X = df.drop(columns = target)
y = df[target]
cutoff = int(len(df) * 0.8)
X_train, X_test, y_train, y_test = X.iloc[:cutoff], X.iloc[cutoff:], y.iloc[:cutoff], y.iloc[cutoff:]
There is a column "family" with categorical data, so let's convert it into a numeric format using one-hot encoding. This will create binary columns for each category, allowing the model to work with numeric data.
# initiating one-hot encoding to X_train
X_train_encoding = pd.get_dummies(X_train, columns = ["family"])
# initiating one-hot encoding to X_test data
X_test_encoding = pd.get_dummies(X_test, columns = ["family"])
# initiating one-hot encoding to test data
test_encoding = pd.get_dummies(test_data, columns = ["family"])
It's time to celebrate! We're at the moment to train our first model, RandomForestRegressor. This ensemble model combines the results of multiple decision trees to improve accuracy and reduce overfitting.
# Now it's time to train our RandomForestRegressor model
model = RandomForestRegressor(random_state = 42)
model.fit(X_train_encoding, y_train)
Now, that our model is trained. Let's predict our X_test
# Predicting the model
y_predict = model.predict(X_test_encoding)
Now that we have our predictions, let's analyze the model's performance.
Here we will use "Root Mean Squared Logarithmic Error (RMSLE)" to evaluate accuracy, which calculates the square root of the average of the squared differences between the logarithms of the predicted and actual values.
# How good is our model? test using RMSLE
def rmsle(y_test, y_pred):
return np.sqrt(mean_squared_error(np.log1p(y_test), np.log1p(y_pred)))
rmsle_value = rmsle(y_test.reset_index().drop(columns="index", y_predict))
print(f"RMSLE value is: {rmsle_value}")
output:
RMSLE value is: 0.8924370427620725
What do you think about the result? For the model to be a good fit, both values should be lower.
Since this is our first model, it serves as the baseline. Now, we can explore other models to further reduce these values and improve the fit, right?
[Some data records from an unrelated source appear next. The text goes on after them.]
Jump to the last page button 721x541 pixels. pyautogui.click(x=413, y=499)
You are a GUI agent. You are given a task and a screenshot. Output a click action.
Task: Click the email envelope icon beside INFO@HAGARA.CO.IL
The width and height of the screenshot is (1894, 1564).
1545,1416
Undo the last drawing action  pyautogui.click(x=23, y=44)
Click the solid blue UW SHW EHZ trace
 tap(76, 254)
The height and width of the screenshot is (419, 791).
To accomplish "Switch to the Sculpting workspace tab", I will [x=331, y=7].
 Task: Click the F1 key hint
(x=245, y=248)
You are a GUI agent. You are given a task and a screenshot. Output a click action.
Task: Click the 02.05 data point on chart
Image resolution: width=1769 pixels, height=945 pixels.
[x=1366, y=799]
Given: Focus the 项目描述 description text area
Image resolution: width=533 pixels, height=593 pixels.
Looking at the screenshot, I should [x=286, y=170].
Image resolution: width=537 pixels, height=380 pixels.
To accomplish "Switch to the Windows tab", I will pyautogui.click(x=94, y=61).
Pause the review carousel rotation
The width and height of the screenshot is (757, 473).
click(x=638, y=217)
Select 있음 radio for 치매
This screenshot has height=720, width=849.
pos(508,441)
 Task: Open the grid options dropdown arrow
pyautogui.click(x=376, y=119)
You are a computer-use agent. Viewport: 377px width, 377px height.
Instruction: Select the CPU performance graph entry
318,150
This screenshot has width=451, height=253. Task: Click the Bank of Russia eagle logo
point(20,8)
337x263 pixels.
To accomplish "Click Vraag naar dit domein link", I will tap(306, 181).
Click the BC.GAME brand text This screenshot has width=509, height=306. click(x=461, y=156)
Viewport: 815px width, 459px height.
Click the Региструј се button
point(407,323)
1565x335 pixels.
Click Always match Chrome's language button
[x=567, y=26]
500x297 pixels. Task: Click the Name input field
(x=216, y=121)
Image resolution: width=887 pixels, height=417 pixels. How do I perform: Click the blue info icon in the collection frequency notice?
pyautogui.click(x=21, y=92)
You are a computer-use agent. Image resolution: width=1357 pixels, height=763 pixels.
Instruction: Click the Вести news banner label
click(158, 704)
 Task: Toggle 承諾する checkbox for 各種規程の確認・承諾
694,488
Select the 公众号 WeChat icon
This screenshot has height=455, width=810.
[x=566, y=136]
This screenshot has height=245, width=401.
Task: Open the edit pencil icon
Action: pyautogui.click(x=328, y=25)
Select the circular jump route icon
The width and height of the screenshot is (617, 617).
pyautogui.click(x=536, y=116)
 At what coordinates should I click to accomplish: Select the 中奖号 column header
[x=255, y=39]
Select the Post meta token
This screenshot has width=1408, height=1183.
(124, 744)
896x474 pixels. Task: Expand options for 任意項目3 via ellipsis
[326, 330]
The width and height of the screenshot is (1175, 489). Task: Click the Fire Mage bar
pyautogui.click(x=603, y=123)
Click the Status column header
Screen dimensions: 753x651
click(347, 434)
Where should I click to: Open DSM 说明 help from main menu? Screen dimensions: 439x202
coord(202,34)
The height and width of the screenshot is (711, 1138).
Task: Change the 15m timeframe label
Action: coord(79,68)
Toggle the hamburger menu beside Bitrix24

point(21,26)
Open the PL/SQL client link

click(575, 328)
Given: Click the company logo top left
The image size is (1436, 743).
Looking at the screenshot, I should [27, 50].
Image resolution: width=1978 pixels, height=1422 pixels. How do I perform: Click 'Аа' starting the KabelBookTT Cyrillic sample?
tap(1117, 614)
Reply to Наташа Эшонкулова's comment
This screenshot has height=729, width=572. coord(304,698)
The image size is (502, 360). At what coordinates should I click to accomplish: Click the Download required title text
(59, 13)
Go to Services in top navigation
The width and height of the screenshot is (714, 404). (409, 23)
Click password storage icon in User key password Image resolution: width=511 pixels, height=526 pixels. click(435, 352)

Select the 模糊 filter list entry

# Put predicted values in dataframe
y_predict_df = pd.DataFrame(y_predict, index=y_test.index, columns = ["Sales"])
y_predict_df.head()
output:
Our initial model performs well as a baseline, but it is too early to evaluate it using the test data. Instead, we should explore other models to further improve the current model's metrics.
However, as part of the learning process, we will proceed to predict the test data using the current RandomForestRegressor model.
# Predicting the test dataset
y_predict_test = model.predict(test_encoding)
# Put predicted values of test set in the data frame
y_predict_test_df = pd.DataFrame(y_predict_test, index=test_encoding.index, columns=["Sales"])
y_predict_test_df.head()
output:
You now have the skills to clean data, apply the RandomForestRegressor, and make predictions on a test set. You can explore similar datasets on Kaggle and use the same model to make predictions. Additionally, Kaggle offers a great opportunity to deepen your knowledge of machine learning.